Exercise prompt
Where the word "computer" occurs in a line of the data, return the whole line.

Listed entries
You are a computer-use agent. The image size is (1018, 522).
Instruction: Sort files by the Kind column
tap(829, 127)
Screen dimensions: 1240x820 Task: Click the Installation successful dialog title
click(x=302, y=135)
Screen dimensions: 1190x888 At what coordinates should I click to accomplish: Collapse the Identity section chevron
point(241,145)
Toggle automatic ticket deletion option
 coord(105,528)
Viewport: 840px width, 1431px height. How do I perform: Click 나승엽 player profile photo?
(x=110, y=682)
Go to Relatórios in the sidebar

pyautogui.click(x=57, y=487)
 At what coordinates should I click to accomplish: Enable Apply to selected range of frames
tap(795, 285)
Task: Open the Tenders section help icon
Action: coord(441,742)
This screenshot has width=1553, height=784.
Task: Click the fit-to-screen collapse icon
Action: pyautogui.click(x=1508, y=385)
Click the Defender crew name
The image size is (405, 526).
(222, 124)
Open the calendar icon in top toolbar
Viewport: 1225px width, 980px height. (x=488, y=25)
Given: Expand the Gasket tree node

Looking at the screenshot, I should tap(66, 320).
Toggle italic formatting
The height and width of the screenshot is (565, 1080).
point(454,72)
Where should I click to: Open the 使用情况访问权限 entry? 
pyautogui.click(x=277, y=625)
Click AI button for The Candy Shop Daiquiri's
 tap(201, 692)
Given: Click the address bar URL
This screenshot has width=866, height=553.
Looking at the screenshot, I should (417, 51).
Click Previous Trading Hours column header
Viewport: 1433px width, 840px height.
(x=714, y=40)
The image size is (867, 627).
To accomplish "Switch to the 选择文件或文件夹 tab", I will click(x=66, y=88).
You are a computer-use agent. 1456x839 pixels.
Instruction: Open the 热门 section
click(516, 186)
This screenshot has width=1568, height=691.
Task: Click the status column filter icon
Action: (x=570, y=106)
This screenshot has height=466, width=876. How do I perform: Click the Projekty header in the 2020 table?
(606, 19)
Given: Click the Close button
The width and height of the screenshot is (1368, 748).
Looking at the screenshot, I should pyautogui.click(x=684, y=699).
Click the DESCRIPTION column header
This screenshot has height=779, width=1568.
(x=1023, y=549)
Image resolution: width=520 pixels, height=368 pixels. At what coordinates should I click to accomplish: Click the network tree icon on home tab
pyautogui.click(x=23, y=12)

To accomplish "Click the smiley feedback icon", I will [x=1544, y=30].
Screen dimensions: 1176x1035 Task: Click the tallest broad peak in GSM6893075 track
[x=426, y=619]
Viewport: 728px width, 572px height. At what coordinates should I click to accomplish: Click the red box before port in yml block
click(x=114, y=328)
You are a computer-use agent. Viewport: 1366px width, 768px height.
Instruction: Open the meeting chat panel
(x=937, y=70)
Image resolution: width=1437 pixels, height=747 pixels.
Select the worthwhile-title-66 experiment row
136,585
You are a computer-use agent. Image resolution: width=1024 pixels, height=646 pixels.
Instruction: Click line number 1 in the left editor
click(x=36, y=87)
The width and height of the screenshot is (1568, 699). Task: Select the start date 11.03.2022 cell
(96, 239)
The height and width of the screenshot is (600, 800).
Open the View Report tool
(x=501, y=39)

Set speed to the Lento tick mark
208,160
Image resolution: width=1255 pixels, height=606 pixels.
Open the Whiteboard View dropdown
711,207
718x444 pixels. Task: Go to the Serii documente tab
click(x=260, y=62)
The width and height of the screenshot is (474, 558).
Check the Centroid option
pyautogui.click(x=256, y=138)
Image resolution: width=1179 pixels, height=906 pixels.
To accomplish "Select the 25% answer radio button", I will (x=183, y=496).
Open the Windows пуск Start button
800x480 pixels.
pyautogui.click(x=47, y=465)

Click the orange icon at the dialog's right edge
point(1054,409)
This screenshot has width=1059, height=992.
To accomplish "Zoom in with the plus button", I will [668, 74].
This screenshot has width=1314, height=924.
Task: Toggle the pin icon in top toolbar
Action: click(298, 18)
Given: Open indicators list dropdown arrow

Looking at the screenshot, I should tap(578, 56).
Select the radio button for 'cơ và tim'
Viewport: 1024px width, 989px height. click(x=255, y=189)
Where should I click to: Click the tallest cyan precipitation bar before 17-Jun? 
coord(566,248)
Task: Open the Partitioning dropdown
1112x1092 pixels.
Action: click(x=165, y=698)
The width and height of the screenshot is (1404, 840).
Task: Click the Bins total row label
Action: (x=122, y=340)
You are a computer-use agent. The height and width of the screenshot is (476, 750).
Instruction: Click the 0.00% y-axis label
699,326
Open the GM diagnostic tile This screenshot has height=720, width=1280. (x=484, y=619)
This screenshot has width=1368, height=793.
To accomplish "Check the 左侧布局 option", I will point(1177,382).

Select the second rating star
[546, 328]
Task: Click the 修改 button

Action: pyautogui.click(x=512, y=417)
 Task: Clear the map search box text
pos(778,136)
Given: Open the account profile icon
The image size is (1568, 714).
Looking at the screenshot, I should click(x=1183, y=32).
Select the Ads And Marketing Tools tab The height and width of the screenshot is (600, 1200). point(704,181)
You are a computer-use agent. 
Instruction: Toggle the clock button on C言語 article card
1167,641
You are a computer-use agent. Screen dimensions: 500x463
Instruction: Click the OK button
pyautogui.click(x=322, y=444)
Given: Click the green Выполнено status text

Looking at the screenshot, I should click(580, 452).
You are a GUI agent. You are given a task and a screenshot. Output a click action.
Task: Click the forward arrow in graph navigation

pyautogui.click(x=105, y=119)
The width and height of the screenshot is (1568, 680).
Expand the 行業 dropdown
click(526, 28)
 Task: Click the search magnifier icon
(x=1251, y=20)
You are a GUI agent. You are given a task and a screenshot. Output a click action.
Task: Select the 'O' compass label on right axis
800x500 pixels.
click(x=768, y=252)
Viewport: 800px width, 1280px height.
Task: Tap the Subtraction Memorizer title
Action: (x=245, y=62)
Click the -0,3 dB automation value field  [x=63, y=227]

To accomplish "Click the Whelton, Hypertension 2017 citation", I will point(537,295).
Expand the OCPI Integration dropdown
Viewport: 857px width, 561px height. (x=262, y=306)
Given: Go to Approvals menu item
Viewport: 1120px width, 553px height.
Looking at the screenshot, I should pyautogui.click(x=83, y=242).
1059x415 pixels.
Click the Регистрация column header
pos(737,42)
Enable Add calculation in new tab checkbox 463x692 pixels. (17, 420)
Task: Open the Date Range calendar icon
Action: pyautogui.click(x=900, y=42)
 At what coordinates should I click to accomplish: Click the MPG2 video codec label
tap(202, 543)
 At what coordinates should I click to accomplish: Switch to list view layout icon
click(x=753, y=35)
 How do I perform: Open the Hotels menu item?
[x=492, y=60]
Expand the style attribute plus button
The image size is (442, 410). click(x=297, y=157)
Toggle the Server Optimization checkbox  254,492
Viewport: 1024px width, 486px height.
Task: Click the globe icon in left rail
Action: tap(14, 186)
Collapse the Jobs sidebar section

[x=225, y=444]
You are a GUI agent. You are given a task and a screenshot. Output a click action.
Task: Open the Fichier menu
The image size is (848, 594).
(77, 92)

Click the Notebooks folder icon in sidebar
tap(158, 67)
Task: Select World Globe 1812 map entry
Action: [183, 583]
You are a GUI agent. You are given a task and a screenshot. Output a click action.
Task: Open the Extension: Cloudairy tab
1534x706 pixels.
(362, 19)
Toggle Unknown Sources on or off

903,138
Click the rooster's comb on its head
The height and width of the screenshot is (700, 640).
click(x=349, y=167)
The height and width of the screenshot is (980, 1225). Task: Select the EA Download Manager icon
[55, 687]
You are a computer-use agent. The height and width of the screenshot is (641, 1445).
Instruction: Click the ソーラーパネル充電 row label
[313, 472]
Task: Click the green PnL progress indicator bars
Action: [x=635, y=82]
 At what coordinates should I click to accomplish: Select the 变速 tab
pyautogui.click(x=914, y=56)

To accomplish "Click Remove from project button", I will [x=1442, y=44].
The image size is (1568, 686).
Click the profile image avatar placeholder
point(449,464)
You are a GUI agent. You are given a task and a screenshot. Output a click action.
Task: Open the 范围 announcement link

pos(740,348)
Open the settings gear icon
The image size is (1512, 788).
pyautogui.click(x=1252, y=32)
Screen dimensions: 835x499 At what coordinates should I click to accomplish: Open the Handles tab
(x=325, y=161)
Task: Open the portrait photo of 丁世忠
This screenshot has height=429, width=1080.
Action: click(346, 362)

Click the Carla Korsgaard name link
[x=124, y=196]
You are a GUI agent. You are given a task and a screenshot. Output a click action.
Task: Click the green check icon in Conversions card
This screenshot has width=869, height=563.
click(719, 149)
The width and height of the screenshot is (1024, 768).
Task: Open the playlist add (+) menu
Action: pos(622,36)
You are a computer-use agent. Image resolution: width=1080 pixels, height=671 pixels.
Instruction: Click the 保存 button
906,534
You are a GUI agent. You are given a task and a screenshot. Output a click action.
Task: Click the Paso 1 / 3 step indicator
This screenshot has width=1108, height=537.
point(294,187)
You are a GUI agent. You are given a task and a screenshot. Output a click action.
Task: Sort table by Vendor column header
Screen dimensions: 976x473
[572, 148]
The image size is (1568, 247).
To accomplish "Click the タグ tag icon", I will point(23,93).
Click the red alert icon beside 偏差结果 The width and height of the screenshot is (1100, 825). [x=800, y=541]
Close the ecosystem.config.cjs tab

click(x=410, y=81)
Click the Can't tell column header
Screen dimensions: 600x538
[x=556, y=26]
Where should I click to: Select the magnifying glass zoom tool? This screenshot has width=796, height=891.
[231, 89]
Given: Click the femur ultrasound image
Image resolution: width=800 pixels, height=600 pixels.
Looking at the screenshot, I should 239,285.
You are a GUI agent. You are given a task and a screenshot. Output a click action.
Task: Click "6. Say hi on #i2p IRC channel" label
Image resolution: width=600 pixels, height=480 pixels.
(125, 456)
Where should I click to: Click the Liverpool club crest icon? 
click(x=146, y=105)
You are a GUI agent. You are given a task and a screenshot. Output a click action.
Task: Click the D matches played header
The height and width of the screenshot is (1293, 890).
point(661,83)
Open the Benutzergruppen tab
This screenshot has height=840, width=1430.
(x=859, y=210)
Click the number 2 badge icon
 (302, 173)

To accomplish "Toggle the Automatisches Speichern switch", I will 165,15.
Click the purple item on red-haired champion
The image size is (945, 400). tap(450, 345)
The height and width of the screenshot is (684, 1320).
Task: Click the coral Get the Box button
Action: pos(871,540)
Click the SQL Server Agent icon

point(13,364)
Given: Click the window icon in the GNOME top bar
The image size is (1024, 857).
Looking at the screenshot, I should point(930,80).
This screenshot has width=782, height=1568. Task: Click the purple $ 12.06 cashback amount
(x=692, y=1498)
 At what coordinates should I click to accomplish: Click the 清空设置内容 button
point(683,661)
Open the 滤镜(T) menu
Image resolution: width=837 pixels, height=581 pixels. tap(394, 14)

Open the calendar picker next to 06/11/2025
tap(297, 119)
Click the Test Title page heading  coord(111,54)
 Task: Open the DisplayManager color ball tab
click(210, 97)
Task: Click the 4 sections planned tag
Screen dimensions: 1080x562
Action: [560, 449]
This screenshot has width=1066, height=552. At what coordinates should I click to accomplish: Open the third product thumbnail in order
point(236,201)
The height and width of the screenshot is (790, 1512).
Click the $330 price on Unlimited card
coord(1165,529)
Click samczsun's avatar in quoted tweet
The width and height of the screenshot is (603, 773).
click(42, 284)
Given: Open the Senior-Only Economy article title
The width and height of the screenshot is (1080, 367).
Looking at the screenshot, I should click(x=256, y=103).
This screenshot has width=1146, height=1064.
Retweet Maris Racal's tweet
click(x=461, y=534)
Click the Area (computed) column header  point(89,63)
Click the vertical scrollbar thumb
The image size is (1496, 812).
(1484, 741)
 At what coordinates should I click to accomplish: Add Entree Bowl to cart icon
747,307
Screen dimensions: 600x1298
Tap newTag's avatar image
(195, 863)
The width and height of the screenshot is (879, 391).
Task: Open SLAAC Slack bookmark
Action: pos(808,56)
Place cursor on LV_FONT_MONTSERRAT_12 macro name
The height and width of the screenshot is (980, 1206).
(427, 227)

Response below
You are a computer-use agent. The image size is (1018, 522).
You are a computer-use agent. 1456x839 pixels.
You are a computer-use agent. Viewport: 1366px width, 768px height.
You are a computer-use agent. Image resolution: width=1024 pixels, height=646 pixels.
You are a computer-use agent. The height and width of the screenshot is (476, 750).
You are a computer-use agent. 
You are a computer-use agent. Screen dimensions: 500x463
You are a computer-use agent. The height and width of the screenshot is (641, 1445).
You are a computer-use agent. Image resolution: width=1080 pixels, height=671 pixels.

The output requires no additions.